Thanks to a relatively strong dollar and weak economic growth levels around the world, many energy commodities have been under pressure as of late. Oil, for example, was once routinely above $100/bbl but is now struggling to maintain its momentum above the $90/bbl mark.
However, while the situation has been dire as of late, a marginally better economic outlook and some Middle East tensions have once again pushed energy prices higher. Furthermore on the home front, increased demand for natural gas has also helped to spur that commodity out of the doldrums, although long term pictures for the product still aren't very pretty.
Yet, while all energy products have come back in the summer months, the real winner has been in the world of gasoline, as represented by the United States Gasoline Fund (UGA). This product looks to track the percentage changes in the spot price of RBOB gasoline as traded on the NYMEX (see Time to Buy Oil and Gas Services ETFs?).
This product has handily outperformed the other oil-based ETFs in the segment, gaining about 8.7% in the past three months compared to just a 1.9% gain for Brent Oil (BNO) and a 4.4% loss for WTI crude, as represented by USO.
This is somewhat curious, as gasoline is a by-product of crude oil, as for every three refined crude oil barrels, two barrels of gasoline can be produced. With this relationship, one would assume that UGA would be moving in lockstep with its oil counterparts, although this has obviously note been the case as of late.
Instead, some key changes to the gasoline refining market have helped the commodity to outperform its peers in the most recent three-month period by a pretty wide margin.
First, investors saw a few major pipelines rupture or see other problems across the Midwest, curtailing supply in the region. Then, a major fire at a refinery in California also helped to reduce refining capacity, making gasoline somewhat harder to come by in the short term (read Play an Oil Bull with These Three Emerging Market ETFs).
Investors should also note that some Mideast tensions could also be playing a role in the spike in gasoline prices as of late, especially in regards to Iran. Currently, the nation is the fourth biggest producer of oil and is situated atop the Strait of Hormuz, a crucial oil gateway.
There have been some concerns over an increase in both the rhetoric and military presence by America and Iran in this waterway, which could be acting as a risk premium for oil and gasoline in the near term (see Three ETFs for an Iranian Crisis).
With this being said investors should note that ethanol, while a big contributor to gasoline's rise at the pump, is probably not a big factor for the fuel's surge in commodity contract form. That is because UGA tracks a benchmark that is purely RBOB gasoline, in other words, before the addition of increasingly expensive ethanol.
This means that the increased price at the pump could deviate from returns in gasoline futures since, for the most part, gasoline at the pump must have at least 10% ethanol.
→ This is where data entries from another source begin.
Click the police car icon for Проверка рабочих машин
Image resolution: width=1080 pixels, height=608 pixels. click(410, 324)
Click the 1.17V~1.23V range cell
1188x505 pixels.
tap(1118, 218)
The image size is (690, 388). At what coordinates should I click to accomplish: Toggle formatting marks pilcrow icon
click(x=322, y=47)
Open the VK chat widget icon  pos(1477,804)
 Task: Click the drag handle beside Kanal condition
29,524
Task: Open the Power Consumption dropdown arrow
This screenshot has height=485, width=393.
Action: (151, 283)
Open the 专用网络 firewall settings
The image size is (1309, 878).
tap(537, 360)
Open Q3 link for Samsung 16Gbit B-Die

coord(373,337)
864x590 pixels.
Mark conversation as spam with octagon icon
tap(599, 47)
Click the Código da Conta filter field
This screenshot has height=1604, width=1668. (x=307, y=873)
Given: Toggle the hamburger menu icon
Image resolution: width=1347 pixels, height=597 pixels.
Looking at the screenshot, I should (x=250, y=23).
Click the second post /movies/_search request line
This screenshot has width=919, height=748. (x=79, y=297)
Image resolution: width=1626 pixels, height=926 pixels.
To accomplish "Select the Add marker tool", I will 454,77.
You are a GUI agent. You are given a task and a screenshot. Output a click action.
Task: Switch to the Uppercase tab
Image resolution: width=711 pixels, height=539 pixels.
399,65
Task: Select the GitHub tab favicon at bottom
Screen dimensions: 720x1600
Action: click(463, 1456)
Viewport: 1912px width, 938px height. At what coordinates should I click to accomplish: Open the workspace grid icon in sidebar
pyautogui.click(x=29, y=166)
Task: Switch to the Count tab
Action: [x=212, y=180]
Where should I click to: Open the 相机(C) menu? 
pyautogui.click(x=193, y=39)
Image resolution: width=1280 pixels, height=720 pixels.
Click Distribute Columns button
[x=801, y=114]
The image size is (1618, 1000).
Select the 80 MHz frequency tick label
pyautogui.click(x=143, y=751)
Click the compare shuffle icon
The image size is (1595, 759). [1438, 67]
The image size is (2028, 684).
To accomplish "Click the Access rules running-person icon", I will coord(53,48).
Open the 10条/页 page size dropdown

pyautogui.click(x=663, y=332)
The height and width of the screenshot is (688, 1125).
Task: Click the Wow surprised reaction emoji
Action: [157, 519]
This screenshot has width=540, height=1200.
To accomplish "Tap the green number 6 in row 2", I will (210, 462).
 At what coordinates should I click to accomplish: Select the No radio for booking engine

Due to this difference, investors should probably try to put end use prices out of their mind, at least when dealing with UGA.
Instead, investors need to focus in on the futures curve and the situation of 'backwardation.' This is when futures contracts that are further out are less expensive than current contracts, making the roll process that much easier on investors' bottom lines.
This is especially important for UGA as the product rolls over into a new contract every month, meaning that, when in backwardation, it is buying a lower priced contract every time. This can translate into huge gains, and the opposite situation, contango, has plagued many energy commodities for at least the past few years (read Forget WTI, Play Crude with This Oil ETF).
In fact, many other energy products, such as crude oil, heating oil, and natural gas, are all in contango at time of writing. This means that products tracking these commodities will have to roll into more expensive contracts on a monthly basis, potentially hampering any return that these funds can generate.
Due to this issue of contango/backwardation as well as the ongoing geopolitical problems and refinery issues, there still could be some room left for UGA to run. This could be especially true when comparing the commodity against the other energy products in the ETF world, suggesting that at the very least, a pairs trade in which one goes long UGA and short a crude oil ETF, could be an interesting way to play the market (see Three ETFs for The Unconventional Oil Revolution).
However, this is probably only a short term trade as backwardation and the refining problems cannot last forever. Still, while these issues are present and before refiners cycle over to cheaper blends in the fall, a closer look at UGA could be warranted by short-term traders looking to make a play on the energy market.